[The records Boundary: Start]

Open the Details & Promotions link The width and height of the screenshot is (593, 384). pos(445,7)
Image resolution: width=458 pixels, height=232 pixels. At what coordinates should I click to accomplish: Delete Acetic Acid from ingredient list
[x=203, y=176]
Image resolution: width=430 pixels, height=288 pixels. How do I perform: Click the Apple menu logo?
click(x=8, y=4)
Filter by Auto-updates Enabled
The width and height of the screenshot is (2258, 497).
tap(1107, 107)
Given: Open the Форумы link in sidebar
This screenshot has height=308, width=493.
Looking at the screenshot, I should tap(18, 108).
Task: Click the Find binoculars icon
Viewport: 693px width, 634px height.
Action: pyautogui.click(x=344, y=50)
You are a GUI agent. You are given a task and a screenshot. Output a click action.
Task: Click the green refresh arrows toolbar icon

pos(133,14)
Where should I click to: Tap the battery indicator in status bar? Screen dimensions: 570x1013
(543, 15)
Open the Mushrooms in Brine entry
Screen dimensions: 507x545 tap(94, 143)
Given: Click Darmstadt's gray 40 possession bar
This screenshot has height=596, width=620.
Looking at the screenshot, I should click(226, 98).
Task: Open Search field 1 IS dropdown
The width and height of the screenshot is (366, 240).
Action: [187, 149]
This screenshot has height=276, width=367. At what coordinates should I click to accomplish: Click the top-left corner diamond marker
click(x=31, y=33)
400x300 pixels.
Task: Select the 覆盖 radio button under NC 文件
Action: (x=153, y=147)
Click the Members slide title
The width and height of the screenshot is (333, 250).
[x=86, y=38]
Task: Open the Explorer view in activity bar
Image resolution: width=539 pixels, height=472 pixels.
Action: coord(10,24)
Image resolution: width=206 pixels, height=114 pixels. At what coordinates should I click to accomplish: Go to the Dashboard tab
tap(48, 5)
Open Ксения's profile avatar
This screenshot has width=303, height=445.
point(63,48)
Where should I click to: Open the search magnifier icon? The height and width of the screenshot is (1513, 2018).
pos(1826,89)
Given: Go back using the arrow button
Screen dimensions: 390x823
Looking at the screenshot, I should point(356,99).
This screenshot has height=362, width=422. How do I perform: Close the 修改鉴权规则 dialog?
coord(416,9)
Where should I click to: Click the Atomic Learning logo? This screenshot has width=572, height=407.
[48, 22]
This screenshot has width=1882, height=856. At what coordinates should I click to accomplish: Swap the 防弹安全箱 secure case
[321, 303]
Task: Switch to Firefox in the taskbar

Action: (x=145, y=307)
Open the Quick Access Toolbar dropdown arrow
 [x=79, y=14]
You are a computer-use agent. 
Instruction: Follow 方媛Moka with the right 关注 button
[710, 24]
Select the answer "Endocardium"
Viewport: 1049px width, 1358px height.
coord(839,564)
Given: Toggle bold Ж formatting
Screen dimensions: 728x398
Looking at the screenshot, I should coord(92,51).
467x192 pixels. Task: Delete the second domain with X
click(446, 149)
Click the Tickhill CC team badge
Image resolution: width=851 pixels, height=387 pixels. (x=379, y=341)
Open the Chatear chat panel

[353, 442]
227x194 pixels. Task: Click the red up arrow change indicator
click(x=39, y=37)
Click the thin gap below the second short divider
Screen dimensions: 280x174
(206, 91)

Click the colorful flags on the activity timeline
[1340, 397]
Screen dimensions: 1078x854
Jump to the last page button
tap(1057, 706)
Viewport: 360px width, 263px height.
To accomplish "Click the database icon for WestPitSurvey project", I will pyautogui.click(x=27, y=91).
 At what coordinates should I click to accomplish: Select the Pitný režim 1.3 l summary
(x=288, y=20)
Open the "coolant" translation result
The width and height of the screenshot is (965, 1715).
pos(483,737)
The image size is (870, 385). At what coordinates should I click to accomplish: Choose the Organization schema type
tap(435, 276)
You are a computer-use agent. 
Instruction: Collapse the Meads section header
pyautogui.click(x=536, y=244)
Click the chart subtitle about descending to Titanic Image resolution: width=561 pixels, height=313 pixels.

[The records Boundary: End]

All of the data above should be set down again exactly.

Open the Details & Promotions link The width and height of the screenshot is (593, 384). pos(445,7)
Image resolution: width=458 pixels, height=232 pixels. At what coordinates should I click to accomplish: Delete Acetic Acid from ingredient list
[x=203, y=176]
Image resolution: width=430 pixels, height=288 pixels. How do I perform: Click the Apple menu logo?
click(x=8, y=4)
Filter by Auto-updates Enabled
The width and height of the screenshot is (2258, 497).
tap(1107, 107)
Given: Open the Форумы link in sidebar
This screenshot has height=308, width=493.
Looking at the screenshot, I should tap(18, 108).
Task: Click the Find binoculars icon
Viewport: 693px width, 634px height.
Action: pyautogui.click(x=344, y=50)
You are a GUI agent. You are given a task and a screenshot. Output a click action.
Task: Click the green refresh arrows toolbar icon

pos(133,14)
Where should I click to: Tap the battery indicator in status bar? Screen dimensions: 570x1013
(543, 15)
Open the Mushrooms in Brine entry
Screen dimensions: 507x545 tap(94, 143)
Given: Click Darmstadt's gray 40 possession bar
This screenshot has height=596, width=620.
Looking at the screenshot, I should click(226, 98).
Task: Open Search field 1 IS dropdown
The width and height of the screenshot is (366, 240).
Action: [187, 149]
This screenshot has height=276, width=367. At what coordinates should I click to accomplish: Click the top-left corner diamond marker
click(x=31, y=33)
400x300 pixels.
Task: Select the 覆盖 radio button under NC 文件
Action: (x=153, y=147)
Click the Members slide title
The width and height of the screenshot is (333, 250).
[x=86, y=38]
Task: Open the Explorer view in activity bar
Image resolution: width=539 pixels, height=472 pixels.
Action: coord(10,24)
Image resolution: width=206 pixels, height=114 pixels. At what coordinates should I click to accomplish: Go to the Dashboard tab
tap(48, 5)
Open Ксения's profile avatar
This screenshot has width=303, height=445.
point(63,48)
Where should I click to: Open the search magnifier icon? The height and width of the screenshot is (1513, 2018).
pos(1826,89)
Given: Go back using the arrow button
Screen dimensions: 390x823
Looking at the screenshot, I should point(356,99).
This screenshot has height=362, width=422. How do I perform: Close the 修改鉴权规则 dialog?
coord(416,9)
Where should I click to: Click the Atomic Learning logo? This screenshot has width=572, height=407.
[48, 22]
This screenshot has width=1882, height=856. At what coordinates should I click to accomplish: Swap the 防弹安全箱 secure case
[321, 303]
Task: Switch to Firefox in the taskbar

Action: (x=145, y=307)
Open the Quick Access Toolbar dropdown arrow
 [x=79, y=14]
You are a computer-use agent. 
Instruction: Follow 方媛Moka with the right 关注 button
[710, 24]
Select the answer "Endocardium"
Viewport: 1049px width, 1358px height.
coord(839,564)
Given: Toggle bold Ж formatting
Screen dimensions: 728x398
Looking at the screenshot, I should coord(92,51).
467x192 pixels. Task: Delete the second domain with X
click(446, 149)
Click the Tickhill CC team badge
Image resolution: width=851 pixels, height=387 pixels. (x=379, y=341)
Open the Chatear chat panel

[353, 442]
227x194 pixels. Task: Click the red up arrow change indicator
click(x=39, y=37)
Click the thin gap below the second short divider
Screen dimensions: 280x174
(206, 91)

Click the colorful flags on the activity timeline
[1340, 397]
Screen dimensions: 1078x854
Jump to the last page button
tap(1057, 706)
Viewport: 360px width, 263px height.
To accomplish "Click the database icon for WestPitSurvey project", I will pyautogui.click(x=27, y=91).
 At what coordinates should I click to accomplish: Select the Pitný režim 1.3 l summary
(x=288, y=20)
Open the "coolant" translation result
The width and height of the screenshot is (965, 1715).
pos(483,737)
The image size is (870, 385). At what coordinates should I click to accomplish: Choose the Organization schema type
tap(435, 276)
You are a computer-use agent. 
Instruction: Collapse the Meads section header
pyautogui.click(x=536, y=244)
Click the chart subtitle about descending to Titanic Image resolution: width=561 pixels, height=313 pixels.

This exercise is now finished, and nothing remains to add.